• What this task involves
Find the word "computer" in the data below and copy each line that holds it.

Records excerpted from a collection
- - -

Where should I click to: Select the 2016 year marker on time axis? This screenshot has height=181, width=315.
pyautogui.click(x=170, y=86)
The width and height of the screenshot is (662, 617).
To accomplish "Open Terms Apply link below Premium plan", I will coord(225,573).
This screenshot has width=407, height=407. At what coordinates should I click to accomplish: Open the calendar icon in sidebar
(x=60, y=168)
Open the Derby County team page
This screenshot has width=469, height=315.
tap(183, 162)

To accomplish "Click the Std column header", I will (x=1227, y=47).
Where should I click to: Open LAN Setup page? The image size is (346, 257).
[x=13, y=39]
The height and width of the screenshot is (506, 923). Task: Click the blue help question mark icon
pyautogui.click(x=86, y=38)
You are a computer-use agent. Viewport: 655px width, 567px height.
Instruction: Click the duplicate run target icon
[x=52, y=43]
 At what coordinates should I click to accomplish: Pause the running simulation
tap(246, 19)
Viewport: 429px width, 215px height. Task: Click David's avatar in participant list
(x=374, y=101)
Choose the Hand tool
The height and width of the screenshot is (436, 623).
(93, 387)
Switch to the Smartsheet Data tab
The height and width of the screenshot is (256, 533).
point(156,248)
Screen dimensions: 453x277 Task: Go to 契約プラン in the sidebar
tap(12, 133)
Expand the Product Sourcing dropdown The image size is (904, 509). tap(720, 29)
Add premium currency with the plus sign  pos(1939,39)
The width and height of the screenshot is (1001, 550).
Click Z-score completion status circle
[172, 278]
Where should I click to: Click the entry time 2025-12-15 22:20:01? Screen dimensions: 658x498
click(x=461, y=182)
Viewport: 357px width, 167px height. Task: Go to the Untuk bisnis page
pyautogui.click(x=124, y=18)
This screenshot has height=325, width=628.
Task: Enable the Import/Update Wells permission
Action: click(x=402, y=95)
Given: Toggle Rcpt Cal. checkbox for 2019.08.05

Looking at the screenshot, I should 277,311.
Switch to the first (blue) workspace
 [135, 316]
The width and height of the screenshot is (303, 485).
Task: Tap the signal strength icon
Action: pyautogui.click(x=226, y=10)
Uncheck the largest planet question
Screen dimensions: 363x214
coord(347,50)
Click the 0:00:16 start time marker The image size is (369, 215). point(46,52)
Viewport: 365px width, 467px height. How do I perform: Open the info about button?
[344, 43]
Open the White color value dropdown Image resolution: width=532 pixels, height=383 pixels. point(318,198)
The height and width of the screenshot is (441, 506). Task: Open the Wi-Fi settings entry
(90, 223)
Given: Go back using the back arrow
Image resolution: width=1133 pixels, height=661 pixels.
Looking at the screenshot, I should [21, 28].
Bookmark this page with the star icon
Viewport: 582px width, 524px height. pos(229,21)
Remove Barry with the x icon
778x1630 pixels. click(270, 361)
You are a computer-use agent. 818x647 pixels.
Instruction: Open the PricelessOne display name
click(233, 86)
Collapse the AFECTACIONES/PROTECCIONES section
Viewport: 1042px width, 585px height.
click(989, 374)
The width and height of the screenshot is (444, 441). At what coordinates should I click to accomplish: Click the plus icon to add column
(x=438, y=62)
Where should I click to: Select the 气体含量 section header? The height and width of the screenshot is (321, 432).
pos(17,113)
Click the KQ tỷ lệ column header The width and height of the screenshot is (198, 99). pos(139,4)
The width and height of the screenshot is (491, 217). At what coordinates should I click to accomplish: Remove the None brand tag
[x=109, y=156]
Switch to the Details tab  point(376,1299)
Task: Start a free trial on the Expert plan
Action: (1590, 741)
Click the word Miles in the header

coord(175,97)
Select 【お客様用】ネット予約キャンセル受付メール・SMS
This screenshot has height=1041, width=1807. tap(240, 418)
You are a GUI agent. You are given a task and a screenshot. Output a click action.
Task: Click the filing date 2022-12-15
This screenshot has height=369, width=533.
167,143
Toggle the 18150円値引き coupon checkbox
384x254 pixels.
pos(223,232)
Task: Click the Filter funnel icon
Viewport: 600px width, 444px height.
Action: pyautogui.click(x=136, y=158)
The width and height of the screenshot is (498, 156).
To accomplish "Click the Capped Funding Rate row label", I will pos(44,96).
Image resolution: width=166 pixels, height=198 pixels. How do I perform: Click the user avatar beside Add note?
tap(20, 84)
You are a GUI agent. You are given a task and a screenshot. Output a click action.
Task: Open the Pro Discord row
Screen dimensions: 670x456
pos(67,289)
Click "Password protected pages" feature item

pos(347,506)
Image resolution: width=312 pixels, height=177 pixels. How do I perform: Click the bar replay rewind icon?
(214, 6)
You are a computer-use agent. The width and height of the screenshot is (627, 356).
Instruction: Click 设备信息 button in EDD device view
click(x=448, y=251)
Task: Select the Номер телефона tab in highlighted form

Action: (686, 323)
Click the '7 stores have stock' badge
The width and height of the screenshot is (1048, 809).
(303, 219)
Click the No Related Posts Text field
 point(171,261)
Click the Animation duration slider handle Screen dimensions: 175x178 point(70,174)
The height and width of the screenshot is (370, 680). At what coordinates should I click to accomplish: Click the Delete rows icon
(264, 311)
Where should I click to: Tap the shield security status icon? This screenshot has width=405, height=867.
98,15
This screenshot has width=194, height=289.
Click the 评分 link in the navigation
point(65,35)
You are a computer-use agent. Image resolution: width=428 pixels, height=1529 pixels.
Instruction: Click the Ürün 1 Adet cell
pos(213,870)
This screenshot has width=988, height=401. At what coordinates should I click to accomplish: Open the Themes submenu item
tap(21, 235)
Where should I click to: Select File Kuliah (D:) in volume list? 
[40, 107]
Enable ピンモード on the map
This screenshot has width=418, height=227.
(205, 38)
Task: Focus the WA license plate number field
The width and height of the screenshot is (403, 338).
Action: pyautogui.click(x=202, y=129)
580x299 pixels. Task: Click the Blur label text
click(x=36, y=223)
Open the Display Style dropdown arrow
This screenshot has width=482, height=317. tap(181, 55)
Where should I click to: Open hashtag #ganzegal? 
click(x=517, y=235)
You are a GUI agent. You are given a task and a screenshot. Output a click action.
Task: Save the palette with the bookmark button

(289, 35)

- - -

• Written response
You are a computer-use agent. Viewport: 655px width, 567px height.
You are a computer-use agent. 818x647 pixels.
You are a computer-use agent. The width and height of the screenshot is (627, 356).
You are a computer-use agent. Image resolution: width=428 pixels, height=1529 pixels.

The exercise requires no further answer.